Bayeux welcomes around 400,000 visitors a year to view the tapestry and does well financially out of its guardianship: it is a prosperous city. However, it takes its duties to its precious charge very seriously. The textile, which is in fact an embroidery, not technically a tapestry, is extremely fragile. It dates to the 1070s or 1080s and it has not been gently treated over the centuries. Its fine linen cloth is worn and torn; it has been patched in over 500 places. We do not know its early history before its re-emergence in the 15th century, but in the course of its existence it has been folded, rolled, stored in a chest, hung up by metal loops and ribbons, wound round spools and even nailed up. It has been stained by rust and what may be candle grease. Pieces have been snipped from it as souvenirs or as misguided research. The end is missing. Darning, patching, replacement of embroidery and cleaning, less gentle than the micro-vacuuming of recent times, have all taken their toll.

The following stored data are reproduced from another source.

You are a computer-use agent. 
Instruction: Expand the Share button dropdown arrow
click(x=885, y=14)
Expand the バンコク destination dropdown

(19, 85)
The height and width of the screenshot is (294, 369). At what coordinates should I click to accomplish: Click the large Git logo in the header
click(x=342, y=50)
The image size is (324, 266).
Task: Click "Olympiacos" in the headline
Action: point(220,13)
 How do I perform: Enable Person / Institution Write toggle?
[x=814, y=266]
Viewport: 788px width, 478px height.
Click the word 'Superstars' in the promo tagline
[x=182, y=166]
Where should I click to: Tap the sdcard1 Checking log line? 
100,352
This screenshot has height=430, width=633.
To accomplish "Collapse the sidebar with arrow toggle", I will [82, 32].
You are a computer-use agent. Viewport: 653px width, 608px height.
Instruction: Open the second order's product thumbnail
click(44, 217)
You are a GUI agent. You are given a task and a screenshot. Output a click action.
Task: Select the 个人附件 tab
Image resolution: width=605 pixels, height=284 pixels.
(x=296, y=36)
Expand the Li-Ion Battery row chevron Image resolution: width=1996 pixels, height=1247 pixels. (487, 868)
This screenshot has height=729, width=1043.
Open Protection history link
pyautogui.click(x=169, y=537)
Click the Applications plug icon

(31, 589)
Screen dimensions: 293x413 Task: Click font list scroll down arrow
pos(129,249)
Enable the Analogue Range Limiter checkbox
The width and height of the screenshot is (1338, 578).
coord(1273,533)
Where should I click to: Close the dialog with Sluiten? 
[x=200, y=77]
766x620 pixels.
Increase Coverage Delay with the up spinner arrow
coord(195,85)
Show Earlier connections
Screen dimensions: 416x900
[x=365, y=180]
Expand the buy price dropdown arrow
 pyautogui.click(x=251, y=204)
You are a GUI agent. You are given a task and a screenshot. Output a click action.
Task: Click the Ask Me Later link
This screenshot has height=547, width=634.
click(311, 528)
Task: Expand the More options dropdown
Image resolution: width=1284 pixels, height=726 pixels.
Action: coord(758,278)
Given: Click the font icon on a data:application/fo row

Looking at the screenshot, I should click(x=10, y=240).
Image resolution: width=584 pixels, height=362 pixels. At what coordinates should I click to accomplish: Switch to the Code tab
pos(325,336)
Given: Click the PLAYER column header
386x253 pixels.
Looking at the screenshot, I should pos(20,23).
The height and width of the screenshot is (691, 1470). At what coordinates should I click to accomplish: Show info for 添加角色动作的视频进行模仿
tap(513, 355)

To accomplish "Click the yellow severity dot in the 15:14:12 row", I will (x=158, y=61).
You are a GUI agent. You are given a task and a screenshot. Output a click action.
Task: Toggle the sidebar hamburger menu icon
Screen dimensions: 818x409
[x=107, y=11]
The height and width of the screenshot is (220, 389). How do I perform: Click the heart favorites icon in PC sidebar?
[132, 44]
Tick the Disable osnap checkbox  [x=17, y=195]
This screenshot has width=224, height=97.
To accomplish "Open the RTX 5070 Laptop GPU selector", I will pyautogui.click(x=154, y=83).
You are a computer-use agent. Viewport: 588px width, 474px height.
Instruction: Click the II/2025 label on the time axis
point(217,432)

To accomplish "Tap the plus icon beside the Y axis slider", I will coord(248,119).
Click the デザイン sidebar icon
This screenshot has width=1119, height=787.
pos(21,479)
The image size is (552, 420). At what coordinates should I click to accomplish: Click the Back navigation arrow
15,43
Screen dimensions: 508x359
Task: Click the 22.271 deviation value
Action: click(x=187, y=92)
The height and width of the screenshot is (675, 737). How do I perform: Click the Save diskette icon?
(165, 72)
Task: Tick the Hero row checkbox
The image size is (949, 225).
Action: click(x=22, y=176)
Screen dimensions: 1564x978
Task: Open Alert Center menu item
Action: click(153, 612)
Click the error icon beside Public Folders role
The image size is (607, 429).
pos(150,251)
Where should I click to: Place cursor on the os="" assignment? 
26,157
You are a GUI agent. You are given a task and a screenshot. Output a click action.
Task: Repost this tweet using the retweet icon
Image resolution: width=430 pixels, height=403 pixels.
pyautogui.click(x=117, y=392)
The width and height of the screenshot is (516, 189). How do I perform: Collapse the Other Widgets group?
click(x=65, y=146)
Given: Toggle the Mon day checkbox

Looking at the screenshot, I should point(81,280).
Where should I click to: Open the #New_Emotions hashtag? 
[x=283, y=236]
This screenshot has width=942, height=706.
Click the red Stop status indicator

Regular monitoring (by comparing photographs of selected areas taken over a period of time) indicates that there has been no deterioration since it was hung in its present location in 1983; but the textile was extremely fragile and vulnerable then and is no less so now.
The tapestry is kept in a sophisticated display case, in which temperature, humidity and lighting are controlled and dust particles are filtered out. The glass behind which it is displayed is shatterproof, and magnifies slightly to enhance appreciation of the images. Although its support is attached to a rail so that the tapestry could be rescued in emergency, such as fire, it has hardly stirred since 1983. Isabelle Attard, a former director of the Bayeux Tapestry Museum, recalls that when it was moved a few centimetres to facilitate a repair to the glass case, the operation required more than 20 people. Removing, packing, transporting and re-displaying the whole enormous embroidery – it is 68.38 metres long – presents tremendous logistical problems, scientific challenges and enormous expense. However, it is no secret that in a €20 million project to be completed in 2023 the Bayeux Tapestry Museum is to be transformed, with millions of euros dedicated to study and more to the conservation and restoration of the textile. Inevitably, therefore, the tapestry will have to be moved in the foreseeable future; so most of these difficulties will have to be tackled anyway, at a local level. Why not think big and send it to England, where it was probably made?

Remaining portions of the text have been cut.